*TESTO DA LEGGERE*.
----------------------------------------

12 Febbraio 2026

Non ci avrebbe scommesso nessuno ma la transizione ecologica europea sta funzionando

Nel suo articolo Non ci avrebbe scommesso nessuno ma la transizione ecologica europea sta funzionando, pubblicato su Rivista Studio, Ferdinando Cotugno racconta con tono narrativo e ironico una notizia di grande rilievo ma scarsamente notata: l’Europa sta rispettando gli impegni climatici del Green Deal. La Commissione Europea ha infatti certificato che, con i piani energia e clima in corso, l’Unione è sulla buona strada per ridurre le emissioni del 54% entro il 2030, appena un punto sotto l’obiettivo ufficiale del 55%. Un successo insperato, frutto di un decennio iniziato in piena pandemia e costellato da crisi energetiche, conflitti e rigurgiti anti-ambientalisti. Ma, osserva l’autore, la notizia è passata inosservata, “travestita da PEC” e ignorata dall’opinione pubblica.

L’articolo è interessante perché affronta con lucidità e stile brillante una delle questioni cruciali del nostro tempo: la disconnessione tra il successo reale delle politiche ecologiche e la percezione pubblica dell’emergenza climatica. Cotugno evidenzia l’assurdità del fatto che una delle imprese più ambiziose della storia europea – decarbonizzare l’intera economia entro il 2050 – venga comunicata male e vissuta con indifferenza. In un contesto geopolitico segnato dal negazionismo climatico di ritorno (dagli USA alla Cina), l’Europa continua a essere un attore centrale. Ma, avverte, senza un coinvolgimento emotivo e sociale dei cittadini, nemmeno i migliori piani possono reggere alla lunga. Un pezzo utile per capire non solo dove siamo nella transizione ecologica, ma anche perché spesso non ce ne accorgiamo.

----------------------------------------

[Voci di dati salvate]

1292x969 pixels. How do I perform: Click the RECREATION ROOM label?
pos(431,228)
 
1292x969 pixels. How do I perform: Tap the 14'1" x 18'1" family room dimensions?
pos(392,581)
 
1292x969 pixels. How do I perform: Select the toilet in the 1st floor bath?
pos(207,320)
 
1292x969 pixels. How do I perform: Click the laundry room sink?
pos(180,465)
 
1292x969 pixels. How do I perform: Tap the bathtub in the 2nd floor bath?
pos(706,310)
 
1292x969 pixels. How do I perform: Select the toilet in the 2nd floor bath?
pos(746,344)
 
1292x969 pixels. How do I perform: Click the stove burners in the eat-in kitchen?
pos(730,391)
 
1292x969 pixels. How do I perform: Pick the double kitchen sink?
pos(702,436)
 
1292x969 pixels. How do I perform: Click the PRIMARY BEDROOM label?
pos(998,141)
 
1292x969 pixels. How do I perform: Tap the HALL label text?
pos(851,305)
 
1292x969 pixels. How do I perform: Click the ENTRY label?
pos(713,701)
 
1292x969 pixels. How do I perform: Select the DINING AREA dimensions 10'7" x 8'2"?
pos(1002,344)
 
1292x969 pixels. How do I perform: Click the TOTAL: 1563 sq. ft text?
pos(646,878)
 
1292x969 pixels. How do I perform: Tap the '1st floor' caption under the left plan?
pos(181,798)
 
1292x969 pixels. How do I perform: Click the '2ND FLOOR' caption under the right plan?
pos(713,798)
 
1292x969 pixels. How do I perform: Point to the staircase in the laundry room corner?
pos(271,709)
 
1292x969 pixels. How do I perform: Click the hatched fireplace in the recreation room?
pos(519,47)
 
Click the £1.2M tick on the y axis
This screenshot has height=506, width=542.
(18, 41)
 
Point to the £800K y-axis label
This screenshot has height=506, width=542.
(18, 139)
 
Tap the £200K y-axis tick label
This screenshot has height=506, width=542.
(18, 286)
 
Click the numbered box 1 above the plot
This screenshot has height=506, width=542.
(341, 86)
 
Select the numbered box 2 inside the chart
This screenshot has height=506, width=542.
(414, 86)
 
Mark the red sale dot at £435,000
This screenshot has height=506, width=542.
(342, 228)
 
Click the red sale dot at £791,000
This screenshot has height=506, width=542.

----------------------------------------

*CONSEGNE*.
1. Rispondi alle domande seguenti sul brano, indicando la lettera di ciascuna.
(a) Su quale rivista è uscito l'articolo di Ferdinando Cotugno?
(b) Di quale percentuale l'Unione è sulla buona strada per ridurre le emissioni entro il 2030?
(c) Entro quale anno si punta a decarbonizzare l'intera economia europea?
2. Elenca tutte le difficoltà che, secondo il brano, hanno segnato il decennio della transizione ecologica europea.
Per rispondere, basati esclusivamente sul brano.

*SOLUZIONI*.
1.
(a) Su Rivista Studio.
(b) Del 54%.
(c) Entro il 2050.

2. La pandemia, le crisi energetiche, i conflitti e i rigurgiti anti-ambientalisti.